[DFDL-WG] Action 306 - IBM DFDL behaviour when parsing empty strings
Steve Hanson
smh at uk.ibm.com
Tue Jun 25 13:33:55 EDT 2019
Thinking this through, I don't think that IBM DFDL supporting
dfdl:nilValue="%ES;" is a problem. It's the first check that is made when
we get a rep with length 0.
However I think that the enum "treatAsMissing" would be better as
"treatAsAbsent" which is one of the specific cases of "missing" and what
we technically fall through to.
One subtlety not discussed is this ....
9.3.2.1 Simple element
If the result is length zero as described above, the representation is
then established by checking, in order for:
1. nil representation (if %ES; is a literal nil value).
2. empty representation.
3. normal representation (xs:string or xs:hexBinary only)
4. absent representation (if none of the prior representations
apply).
This is intended to handle the case when the length of the rep is 0 but we
are not conforming with EVDP. For example, element has init <a> & term
</a>, the EVDP is term only or init only, and the data contains "<a></a>".
We are not conforming to EVDP, so can't be empty, but we are conforming to
normal rep, not absent rep. The implication is that empty string would be
added to the infoset. I'm pretty sure that IBM DFDL will not add anything
to the infoset for this case, but I will test it to be sure.

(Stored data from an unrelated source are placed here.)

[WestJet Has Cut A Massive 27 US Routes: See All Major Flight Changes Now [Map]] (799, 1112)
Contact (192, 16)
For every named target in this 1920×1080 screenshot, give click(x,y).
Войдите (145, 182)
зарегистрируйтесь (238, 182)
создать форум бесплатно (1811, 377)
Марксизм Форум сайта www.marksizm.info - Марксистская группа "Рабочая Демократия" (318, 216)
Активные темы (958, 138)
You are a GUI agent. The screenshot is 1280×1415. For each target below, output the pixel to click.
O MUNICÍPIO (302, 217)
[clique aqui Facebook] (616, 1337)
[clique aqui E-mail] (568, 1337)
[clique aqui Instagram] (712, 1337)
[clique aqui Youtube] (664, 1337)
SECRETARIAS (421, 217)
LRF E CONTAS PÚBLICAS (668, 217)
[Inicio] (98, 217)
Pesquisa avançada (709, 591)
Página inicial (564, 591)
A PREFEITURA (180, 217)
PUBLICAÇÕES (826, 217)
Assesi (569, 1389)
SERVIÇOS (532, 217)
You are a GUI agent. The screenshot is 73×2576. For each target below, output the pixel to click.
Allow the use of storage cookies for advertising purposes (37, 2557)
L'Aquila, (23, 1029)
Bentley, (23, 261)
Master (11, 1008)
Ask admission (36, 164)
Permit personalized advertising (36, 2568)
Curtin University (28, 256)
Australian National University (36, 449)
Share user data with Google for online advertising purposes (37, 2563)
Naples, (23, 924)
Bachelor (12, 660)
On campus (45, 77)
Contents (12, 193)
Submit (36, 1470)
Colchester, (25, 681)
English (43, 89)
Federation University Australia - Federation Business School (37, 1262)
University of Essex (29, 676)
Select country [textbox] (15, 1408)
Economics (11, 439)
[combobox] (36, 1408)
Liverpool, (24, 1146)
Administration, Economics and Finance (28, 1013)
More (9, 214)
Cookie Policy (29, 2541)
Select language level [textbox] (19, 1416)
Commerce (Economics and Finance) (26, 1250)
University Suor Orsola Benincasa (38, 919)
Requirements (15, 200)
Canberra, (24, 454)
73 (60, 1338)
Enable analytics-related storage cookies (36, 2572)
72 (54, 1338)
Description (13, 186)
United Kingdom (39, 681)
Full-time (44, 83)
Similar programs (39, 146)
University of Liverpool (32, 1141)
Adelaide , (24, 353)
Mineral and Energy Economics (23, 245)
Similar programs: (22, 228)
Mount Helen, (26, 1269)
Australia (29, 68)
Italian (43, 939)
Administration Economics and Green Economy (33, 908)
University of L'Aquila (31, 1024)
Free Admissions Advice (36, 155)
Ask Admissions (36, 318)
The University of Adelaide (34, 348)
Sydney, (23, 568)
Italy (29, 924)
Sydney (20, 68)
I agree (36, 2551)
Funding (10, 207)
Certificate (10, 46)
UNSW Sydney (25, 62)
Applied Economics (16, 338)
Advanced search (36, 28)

The proposed name of the property does not capture this subtlety though
...
dfdl:emptyElementParsePolicy = ( "treatAsAbsent" | "treatAsEmpty" )
using 'zeroLength' instead of 'empty' goes too far the other away, as it
encompasses the nilValue=%ES case.
Regards
Steve Hanson
IBM Hybrid Integration, Hursley, UK
Architect, IBM DFDL
Co-Chair, OGF DFDL Working Group
smh at uk.ibm.com
tel:+44-1962-815848
mob:+44-7717-378890
Note: I work Tuesday to Friday
From: Steve Hanson/UK/IBM
To: Mike Beckerle <mbeckerle.dfdl at gmail.com>
Cc: DFDL-WG <dfdl-wg at ogf.org>
Date: 31/05/2019 14:42
Subject: Re: [DFDL-WG] Action 306 - IBM DFDL behaviour when parsing
empty strings
Re-reading this thread from the bottom, I'm not sure the proposal is
correct. I may have over-simplified it. I'm going to have to do some more
tests. Specifically around dfdl:nilValue="%ES;". IBM DFDL supports this,
which means we can't just be treating empty elements as missing all the
time.
Regards
Steve Hanson
IBM Hybrid Integration, Hursley, UK
Architect, IBM DFDL
Co-Chair, OGF DFDL Working Group
smh at uk.ibm.com
tel:+44-1962-815848
mob:+44-7717-378890
Note: I work Tuesday to Friday
From: Steve Hanson/UK/IBM
To: Mike Beckerle <mbeckerle.dfdl at gmail.com>
Cc: DFDL-WG <dfdl-wg at ogf.org>
Date: 09/05/2019 08:40
Subject: Re: [DFDL-WG] Action 306 - IBM DFDL behaviour when parsing
empty strings
It will hopefully be possible for you to apply the new 'treatAsMissing'
enum to just 2 places in the Daffodil code:
1) Empty rep found for required occurrence -> processing error
2) Empty rep found for optional occurrence -> don't add anything to
infoset
Maybe 4 places if you have separate paths for simple v complex.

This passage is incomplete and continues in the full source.